Written by DeAnna Erdmann

When Josh walked in the door, his face was ashen, and he looked like he was about to pass out. I put the mug I was washing back in the sink and wiped my hands on my shorts as I quickly walked over to him. I grabbed his face and looked into his eyes. “Are you having a low sugar episode? Do you need some apple juice?” Josh just shook his head and started to cry. I wrapped my arms around him and sank to the floor with him as he crumpled into my arms.

“It happened, it happened, and I can’t think, and I don’t know what to feel. Oh, Dee… this is nuts. I don’t even know how to tell you.”

I could feel my stomach start to knot in dread. What could Josh have done that was so horrible that he was crying and didn’t know how to tell me? My brain ran away with images of affairs or thoughts of lost large sums of money. Did he invest in something without telling me? If he met someone, how? When? He must have felt me stiffen because he sat up and pulled me to him in a desperate, loving embrace. With my head held firmly to his chest, I almost missed what he whispered into my ear.

“The lottery ticket I bought last week is the sole winner to $126 million.”

I went numb.  I just knew I had heard him wrong. “What did you say?”

“Dee, I bought a ticket last week just on a whim. It won. We are millionaire’s babe. We won $126 million.”

I laughed a bit; the thought of all that money was shockingly funny. My giggles quickly turned to tears as I saw our car paid off and a new home that fit our family better. I saw the best schools and fantastic opportunities to invest and serve our community. Tears of disbelief and joy spilled down my face and soaked my shirt.

“This is surreal. We were talking about what we would do if we ever won big. This is just too crazy. Are you sure?”

Josh nodded. “The numbers ran last night. After I checked it at the corner store, I called the number on the back. They confirmed that we are the sole winners. We get to help everyone that we had talked about helping. We get to be debt-free. Dee, this is surreal; it is unbelievably amazing.”

The next few weeks were a blur. There was lots of paperwork and lots of media. I got to accompany my husband onto several stages as he answered questions and thanked God. We got in touch with a financial investor who helped us set up a mutual fund that would produce enough interest from which we could live.

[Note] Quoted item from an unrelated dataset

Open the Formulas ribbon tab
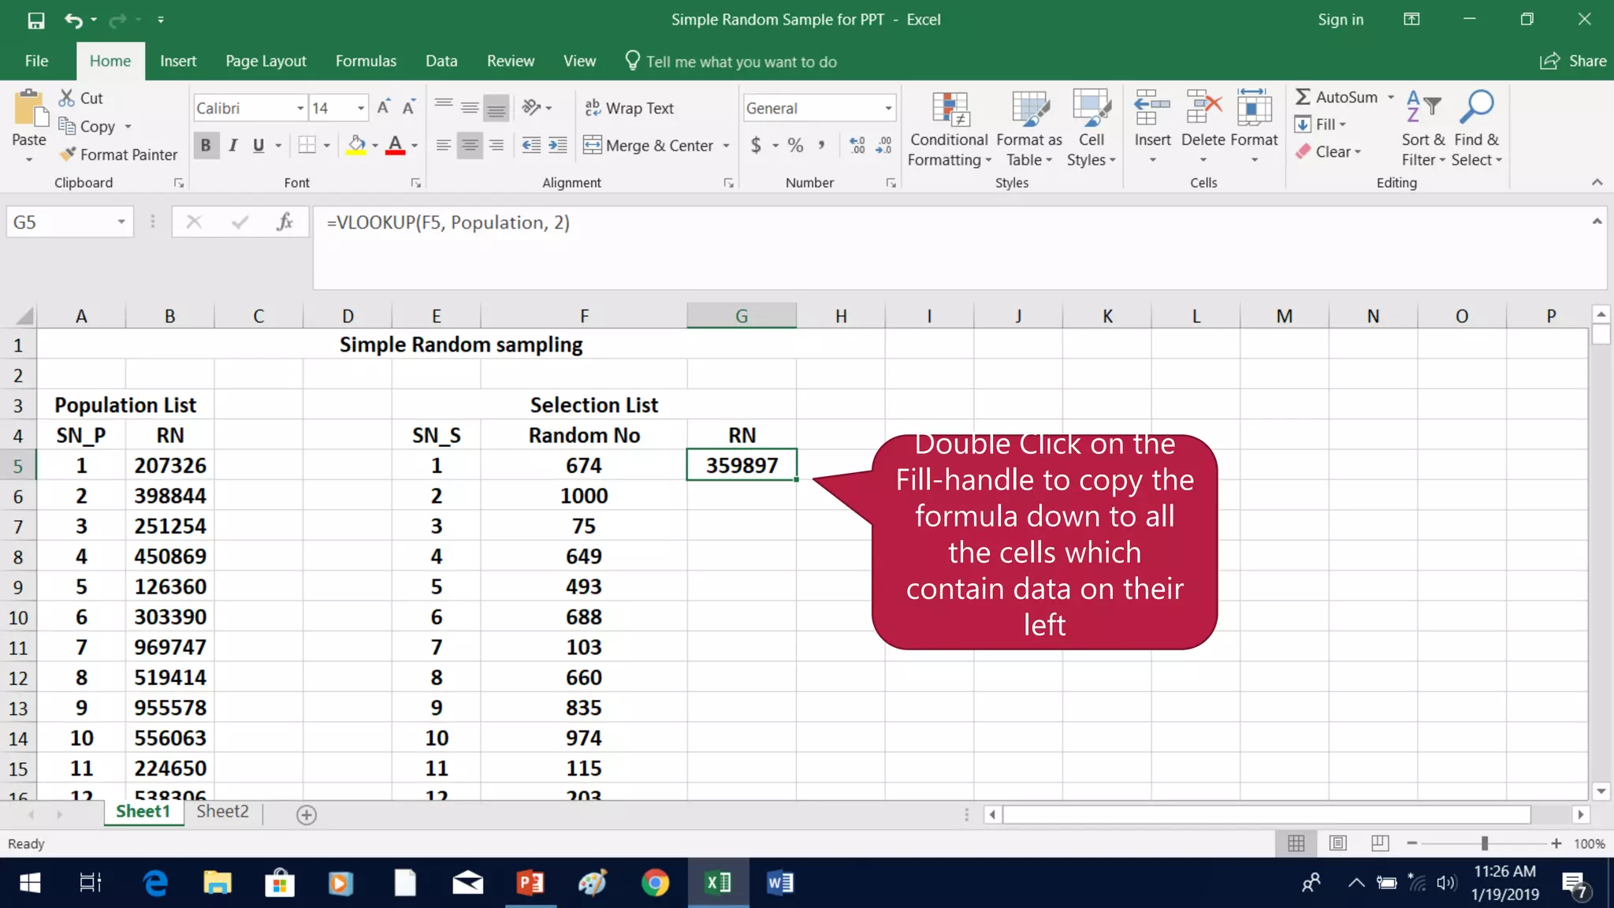This screenshot has height=908, width=1614. pyautogui.click(x=366, y=61)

We paid off our parents’ houses and bought them reliable cars. We gave each of our siblings $10,000.

We decided that I would homeschool all three girls and that we would buy a home base house on the water in La Jolla, California. It was a modest four-bedroom, three-bath with a small courtyard for the dogs. Our ultimate goal, though, was to travel with the ladies to show them the world. We tithed to our church and gave healthily to several charities.

Much to my delight, life didn’t change much beyond that. I still cooked our meals and bought most of our clothes at secondhand stores or off discount shelves. It has been crucial to Josh and me that our girls never realize that our family has money. We want them to know about hard work and housework. We want them to know that hardship is a pathway to peace and that we have to take this world as Jesus did, not as we would have it be.

Money has made our lives easier, but we had found our happiness long before we ever came into the money. Our joy is in the Lord and family, and they are invaluable to me.